Which of the following is not a traditional problem in computer investigations?

3. Computer Forensics in the Court System

Computer forensics is one of the few computer-related fields in which the practitioner will be found in the courtroom on a given number of days of the year. With that in mind, the following sections are derived from the author’s experiences in the courtroom, the lessons learned there, and the preparation leading up to giving testimony. To most lawyers and judges, computer forensics is a mysterious black art. It is as much a discipline of the art to demystify and explain results in plain English as it is to conduct an examination. It was with special consideration of the growing prevalence of the use of electronically stored information (ESI) in the courtroom, and the general unfamiliarity with how it must be handled as evidence, that spawned the idea for the sidebar “Preserving Digital Evidence in the Age of eDiscovery.”

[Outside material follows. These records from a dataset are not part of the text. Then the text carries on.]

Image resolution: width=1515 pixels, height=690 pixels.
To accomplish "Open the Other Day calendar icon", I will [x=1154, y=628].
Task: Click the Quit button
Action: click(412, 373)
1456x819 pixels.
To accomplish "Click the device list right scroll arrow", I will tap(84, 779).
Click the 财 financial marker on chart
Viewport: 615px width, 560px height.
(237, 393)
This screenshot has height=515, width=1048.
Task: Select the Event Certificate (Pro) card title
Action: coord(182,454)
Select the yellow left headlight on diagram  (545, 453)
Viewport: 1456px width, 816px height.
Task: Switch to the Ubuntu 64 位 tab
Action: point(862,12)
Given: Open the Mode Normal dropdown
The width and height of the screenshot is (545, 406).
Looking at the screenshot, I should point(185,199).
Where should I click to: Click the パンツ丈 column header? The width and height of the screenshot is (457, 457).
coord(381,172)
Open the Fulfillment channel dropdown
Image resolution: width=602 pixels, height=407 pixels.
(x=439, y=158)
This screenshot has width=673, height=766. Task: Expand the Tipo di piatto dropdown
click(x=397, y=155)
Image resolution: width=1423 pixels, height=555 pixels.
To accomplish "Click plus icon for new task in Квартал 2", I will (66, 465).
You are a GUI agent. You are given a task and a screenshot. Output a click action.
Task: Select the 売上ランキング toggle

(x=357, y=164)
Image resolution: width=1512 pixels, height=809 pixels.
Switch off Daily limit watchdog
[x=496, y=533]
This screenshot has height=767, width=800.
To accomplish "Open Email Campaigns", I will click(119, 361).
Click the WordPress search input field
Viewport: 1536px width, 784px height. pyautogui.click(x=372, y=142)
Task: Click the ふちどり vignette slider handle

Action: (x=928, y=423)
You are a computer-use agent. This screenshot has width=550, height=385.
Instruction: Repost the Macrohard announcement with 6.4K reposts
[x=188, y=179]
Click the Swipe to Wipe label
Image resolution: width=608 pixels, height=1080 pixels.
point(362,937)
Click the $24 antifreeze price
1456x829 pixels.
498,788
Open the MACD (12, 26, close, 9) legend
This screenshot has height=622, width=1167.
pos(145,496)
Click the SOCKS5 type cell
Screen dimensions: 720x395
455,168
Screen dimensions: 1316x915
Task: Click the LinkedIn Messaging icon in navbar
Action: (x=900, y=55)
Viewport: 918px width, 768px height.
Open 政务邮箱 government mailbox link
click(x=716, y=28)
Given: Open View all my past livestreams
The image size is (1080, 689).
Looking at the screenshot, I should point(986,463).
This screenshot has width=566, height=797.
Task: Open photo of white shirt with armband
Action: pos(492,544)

Preserving Digital Evidence in the Age of eDiscovery2

Society has awoken in these past few years to the realities of being immersed in the digital world. With that, the harsh realities of how we conduct ourselves in this age of binary processing are beginning to take form in terms of both new laws and new ways of doing business. In many actions, both civil and criminal, digital documents are the new “smoking gun.” And with the new Federal laws that open the floodgates of accessibility to your digital media, the sanctions for mishandling such evidence become a fact of law and a major concern.

At some point, most of us (any of us) could become involved in litigation. Divorce, damage suits, patent infringement, intellectual property theft, and employee misconduct are just some examples of cases we see. When it comes to digital evidence, most people simply aren’t sure of their responsibilities. They don’t know how to handle the requests for and subsequent handling of the massive amounts of data that can be crucial to every case. Like the proverbial smoking gun, “digital evidence” must be handled properly.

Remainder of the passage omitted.